PROVIDED DATA:

┏━━

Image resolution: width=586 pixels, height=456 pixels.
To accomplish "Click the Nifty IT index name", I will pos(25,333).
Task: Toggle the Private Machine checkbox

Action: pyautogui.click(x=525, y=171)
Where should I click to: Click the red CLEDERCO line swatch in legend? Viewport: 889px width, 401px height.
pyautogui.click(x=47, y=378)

┗━━
┏━━

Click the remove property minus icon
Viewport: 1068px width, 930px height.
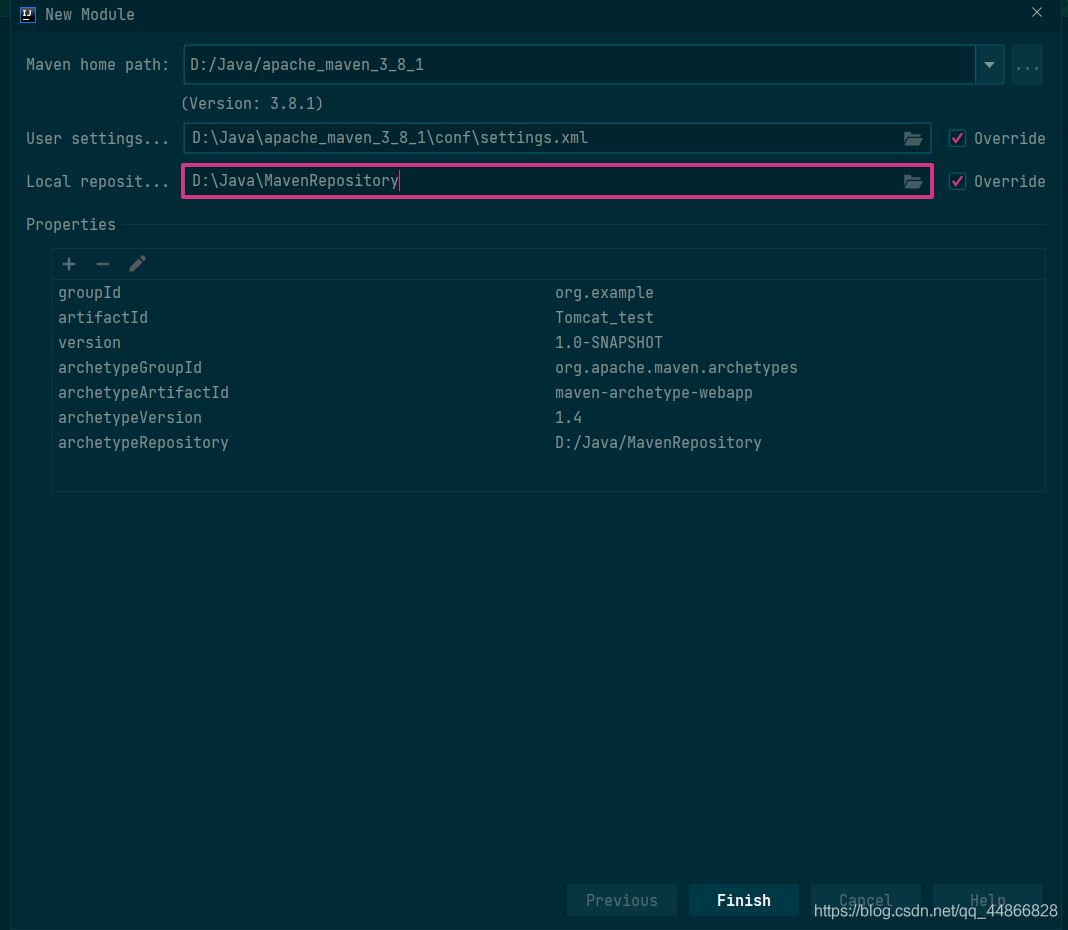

┗━━
┏━━

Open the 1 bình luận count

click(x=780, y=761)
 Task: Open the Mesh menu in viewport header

┗━━

EXERCISE PROMPT:
Only one stretch of the entries above is wanted: the lines from the one containing "Click the remove property minus icon" through the one containing "Viewport: 1068px width, 930px height.". Please reproduce it exactly.

ANSWER SPACE:
Click the remove property minus icon
Viewport: 1068px width, 930px height.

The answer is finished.